The irony was thick. Adobe had built its entire marketing strategy around being the responsible choice for enterprise customers who were “very concerned about using generative AI without understanding how it was trained.” Yet behind the scenes, they were cutting the same corners they publicly condemned. The question isn’t whether or not consumers will find out how we’re using AI: it’s when, and whether we’ll be ready for that conversation.

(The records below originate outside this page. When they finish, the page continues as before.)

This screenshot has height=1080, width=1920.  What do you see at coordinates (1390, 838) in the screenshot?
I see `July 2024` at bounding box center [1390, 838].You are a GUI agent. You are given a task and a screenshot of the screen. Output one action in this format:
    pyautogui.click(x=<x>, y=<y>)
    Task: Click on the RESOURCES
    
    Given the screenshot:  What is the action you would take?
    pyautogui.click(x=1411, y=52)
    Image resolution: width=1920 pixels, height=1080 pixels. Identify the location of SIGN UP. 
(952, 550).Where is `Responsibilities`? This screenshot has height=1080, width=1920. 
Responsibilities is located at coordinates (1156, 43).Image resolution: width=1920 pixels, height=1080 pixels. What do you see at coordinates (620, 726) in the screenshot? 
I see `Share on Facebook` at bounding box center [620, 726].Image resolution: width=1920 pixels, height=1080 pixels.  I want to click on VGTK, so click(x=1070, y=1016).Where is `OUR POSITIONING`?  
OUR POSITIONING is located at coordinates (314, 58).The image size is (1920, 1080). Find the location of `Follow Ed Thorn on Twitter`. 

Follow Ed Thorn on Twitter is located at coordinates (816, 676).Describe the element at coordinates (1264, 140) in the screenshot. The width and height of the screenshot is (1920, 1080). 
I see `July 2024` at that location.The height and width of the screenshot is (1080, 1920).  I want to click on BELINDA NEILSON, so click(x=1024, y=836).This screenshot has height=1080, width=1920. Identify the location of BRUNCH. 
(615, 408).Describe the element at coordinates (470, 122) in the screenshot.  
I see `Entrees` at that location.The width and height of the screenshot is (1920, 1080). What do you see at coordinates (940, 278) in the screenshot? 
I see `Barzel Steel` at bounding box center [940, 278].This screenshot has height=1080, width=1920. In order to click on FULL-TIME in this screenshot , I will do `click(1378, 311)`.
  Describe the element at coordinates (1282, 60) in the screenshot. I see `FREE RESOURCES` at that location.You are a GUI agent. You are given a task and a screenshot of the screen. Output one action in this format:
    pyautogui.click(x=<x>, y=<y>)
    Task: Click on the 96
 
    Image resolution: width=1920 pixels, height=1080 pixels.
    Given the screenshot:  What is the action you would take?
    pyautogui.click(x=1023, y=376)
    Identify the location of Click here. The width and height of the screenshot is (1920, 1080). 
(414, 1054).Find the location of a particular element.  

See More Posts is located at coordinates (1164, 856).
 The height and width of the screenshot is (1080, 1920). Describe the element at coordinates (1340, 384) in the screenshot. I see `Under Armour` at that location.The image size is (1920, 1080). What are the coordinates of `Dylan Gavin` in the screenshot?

As marketers, we’re caught in a perfect storm. Consumer skepticism toward AI is high, regulatory scrutiny is increasing, and our industry’s credibility is already fragile after years of data privacy scandals and “black box” advertising algorithms. The numbers tell the story: 86% of Americans say transparency from businesses is more important than ever before, according to Sprout Social research. Meanwhile, 81% of consumers must trust a brand to buy from it, per the Edelman Trust Barometer. We’re asking consumers to trust us with AI-generated content at precisely the moment when trust has become our scarcest resource.
This matters especially for brands targeting the New American Middle, a pragmatic subset of American consumers who value authenticity. They’re not anti-technology, but they are anti-manipulation. And they have long memories for brands that burn them.